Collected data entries
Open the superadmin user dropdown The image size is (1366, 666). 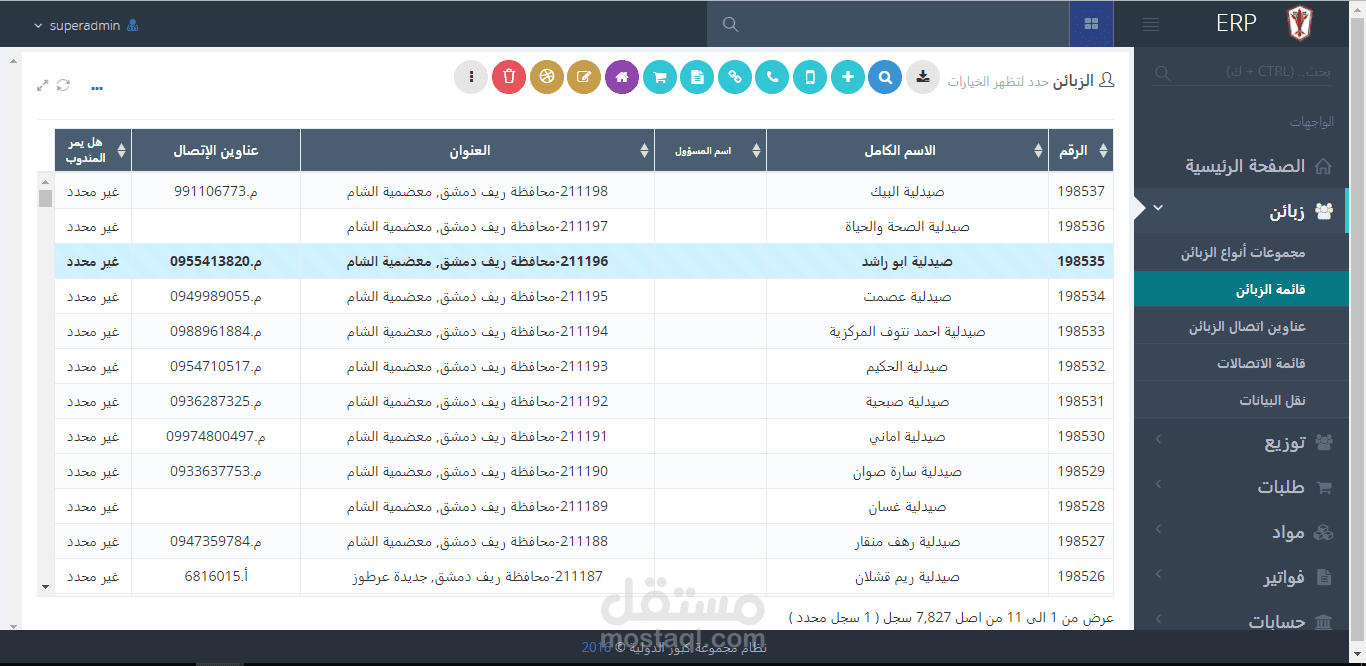tap(86, 25)
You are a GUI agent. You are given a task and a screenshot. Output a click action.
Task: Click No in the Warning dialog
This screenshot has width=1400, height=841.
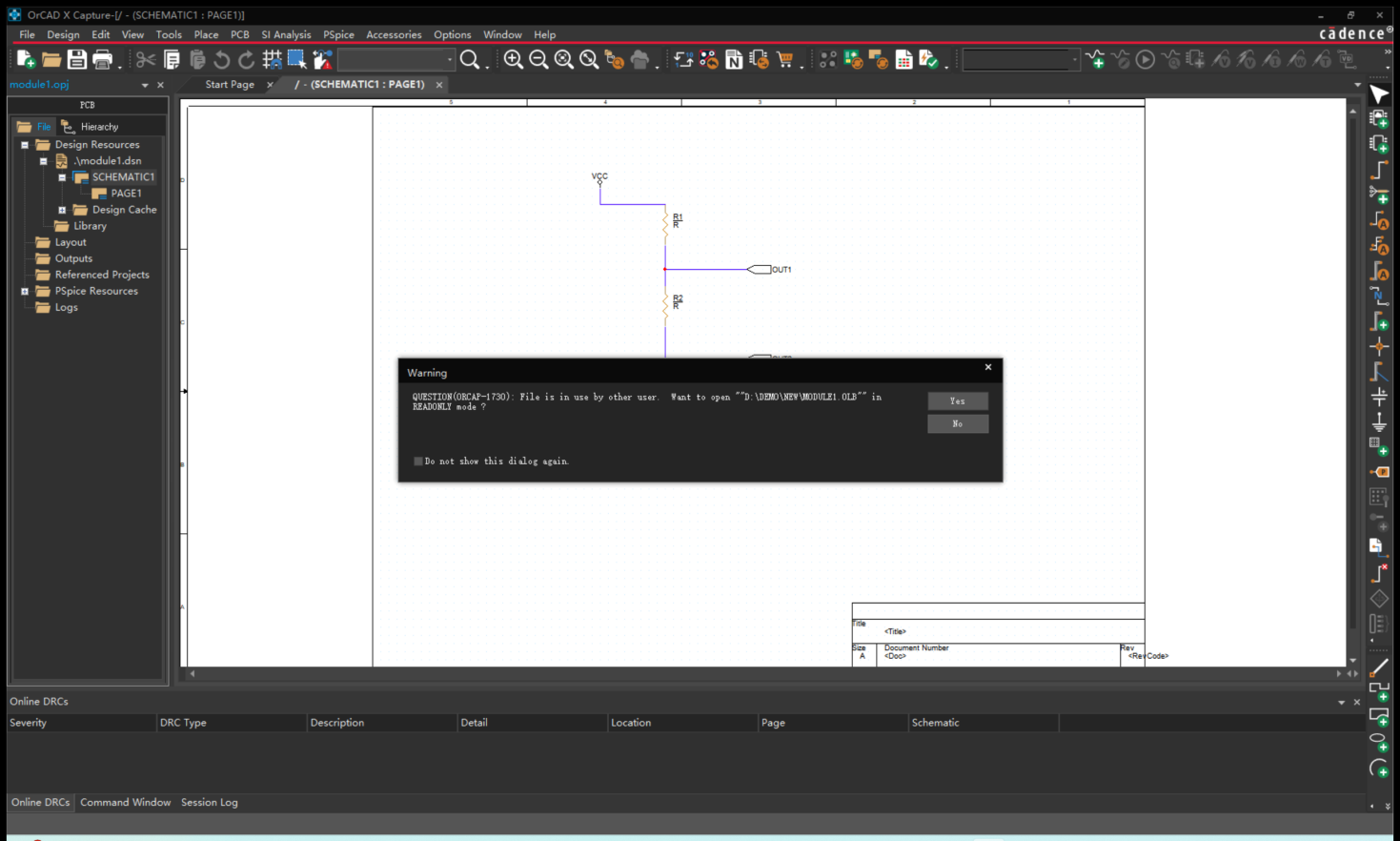coord(958,424)
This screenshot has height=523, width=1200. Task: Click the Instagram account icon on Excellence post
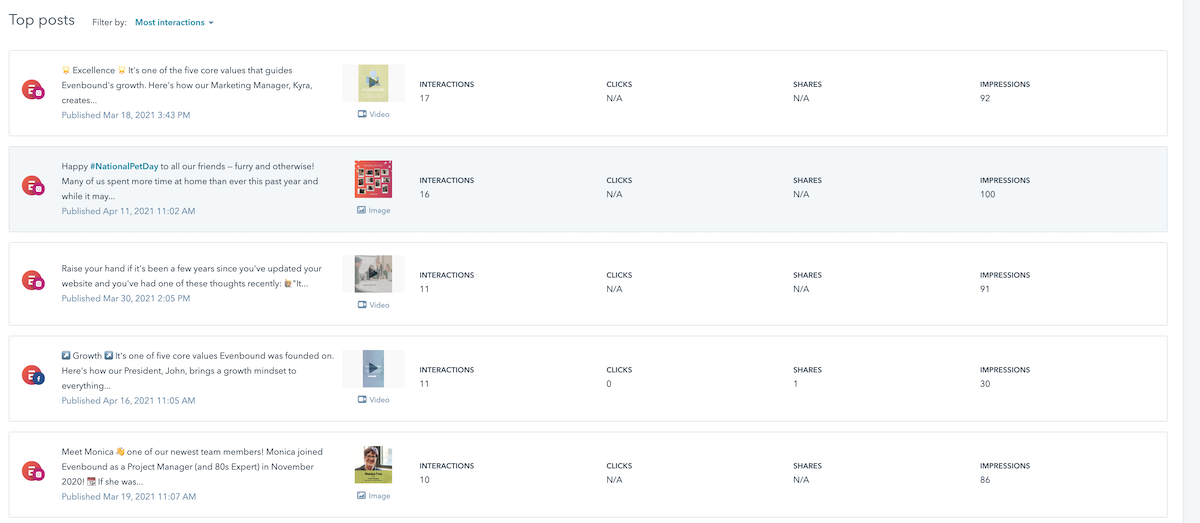point(34,91)
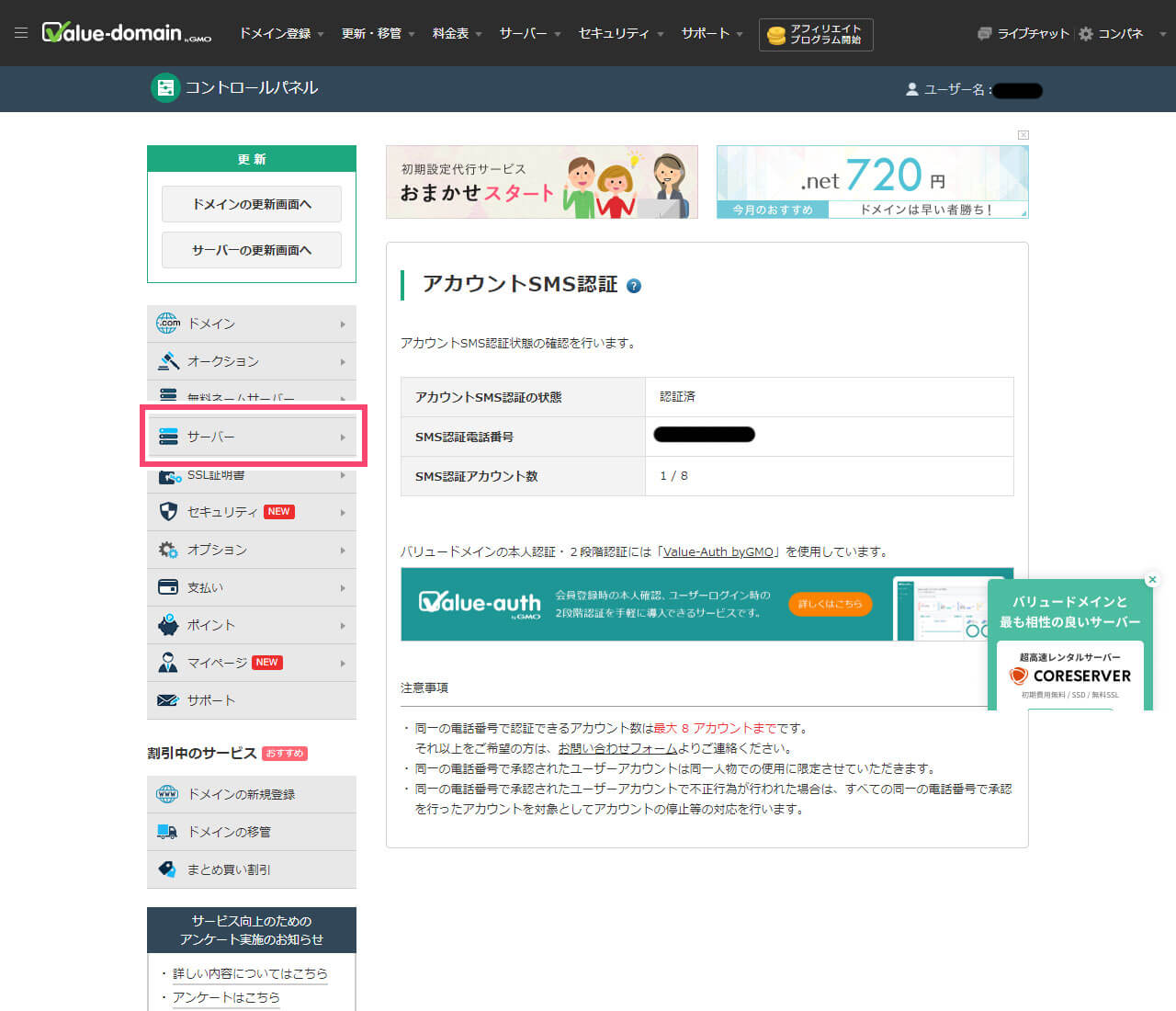Click the payment card icon
The image size is (1176, 1011).
click(x=168, y=587)
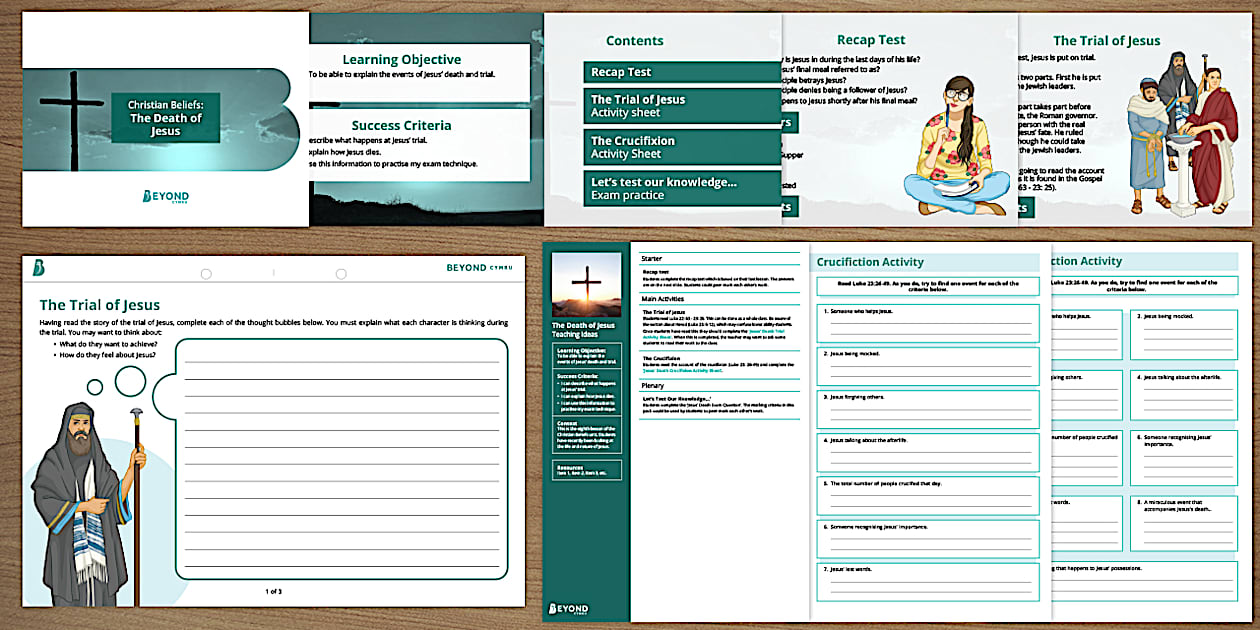
Task: Switch to the Recap Test entry in Contents
Action: coord(683,72)
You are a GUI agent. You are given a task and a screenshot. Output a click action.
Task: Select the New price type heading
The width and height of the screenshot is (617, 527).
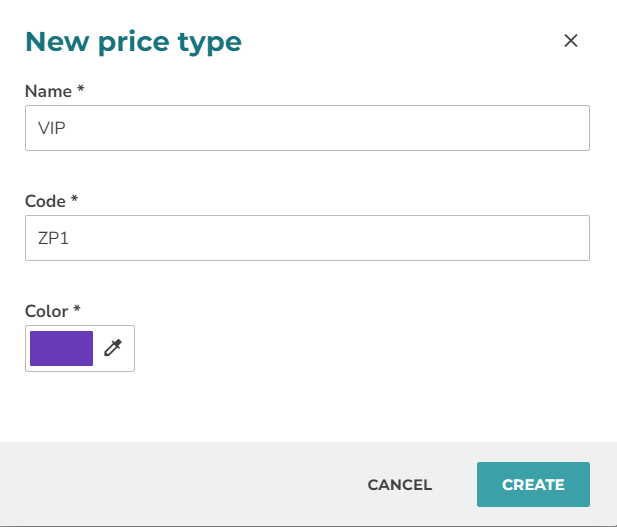(133, 43)
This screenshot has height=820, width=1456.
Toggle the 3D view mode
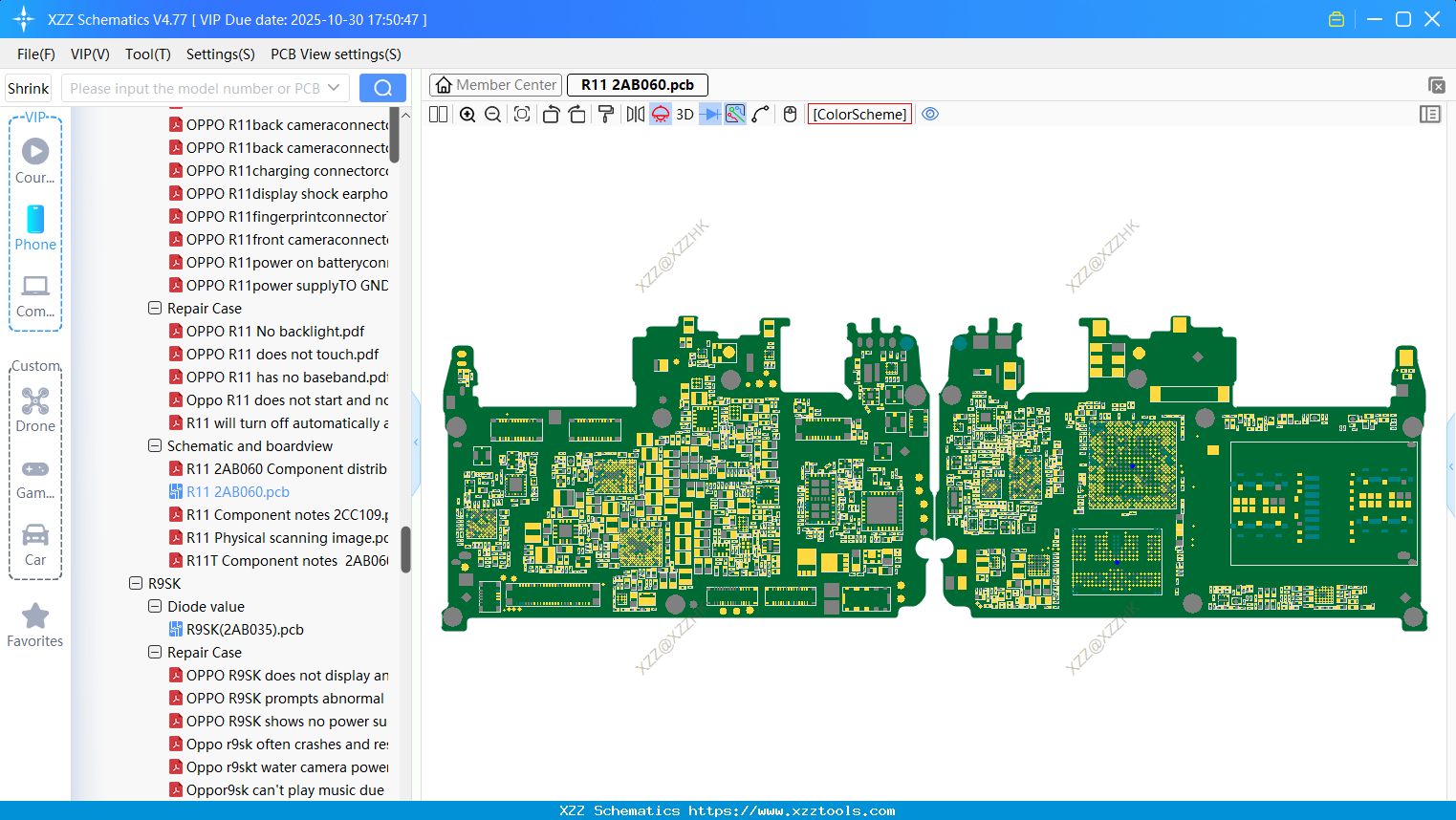pos(685,115)
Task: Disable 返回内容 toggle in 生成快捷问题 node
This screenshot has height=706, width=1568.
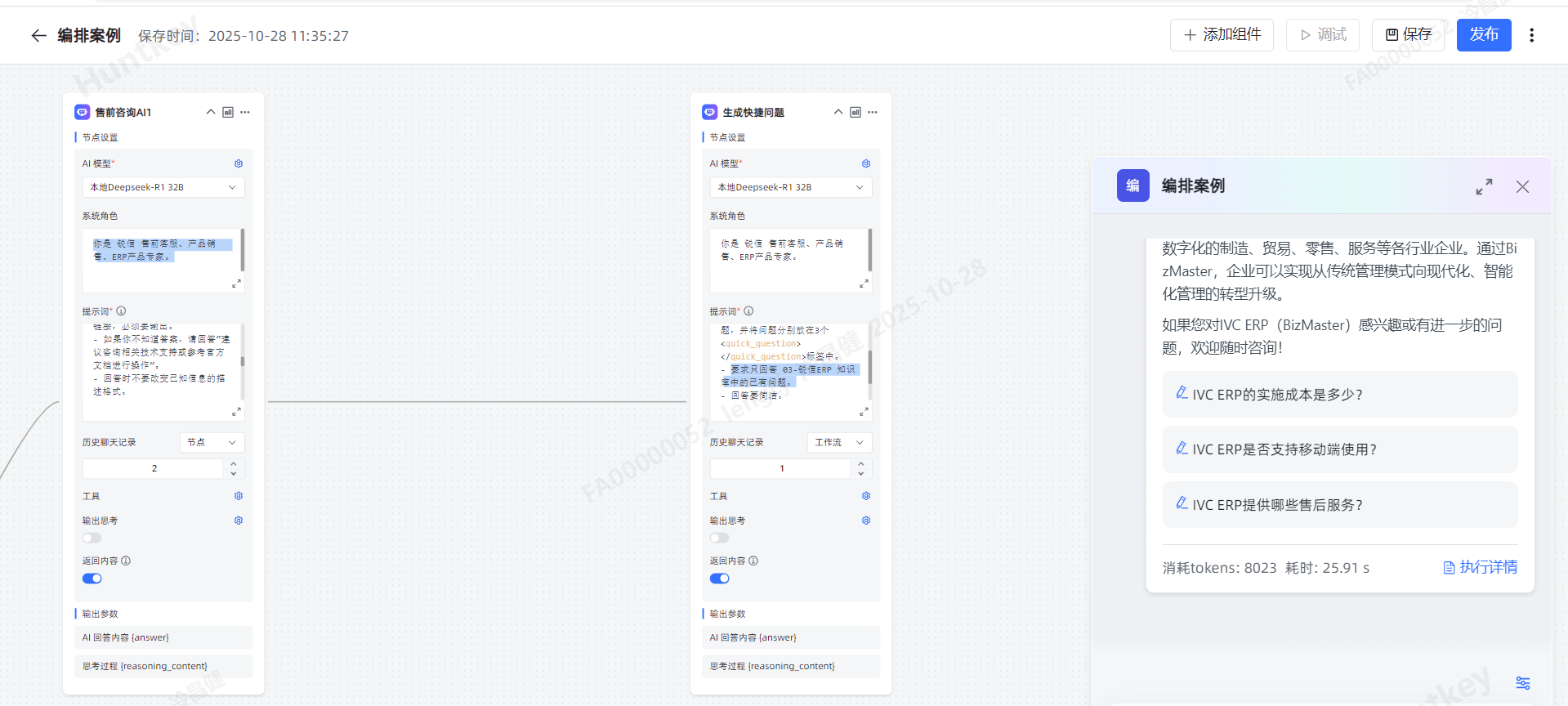Action: (x=719, y=579)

# WORK ORDER
Starting at the line that contains "The width and", please write out every line to the end of the entries, inclusive, copied exactly and with pictures omitted.

# ANSWER FOR THIS EXERCISE
The width and height of the screenshot is (617, 527).
(133, 43)
This screenshot has height=820, width=1456.
Toggle the 3D view mode
pos(685,115)
Task: Disable 返回内容 toggle in 生成快捷问题 node
This screenshot has height=706, width=1568.
Action: (x=719, y=579)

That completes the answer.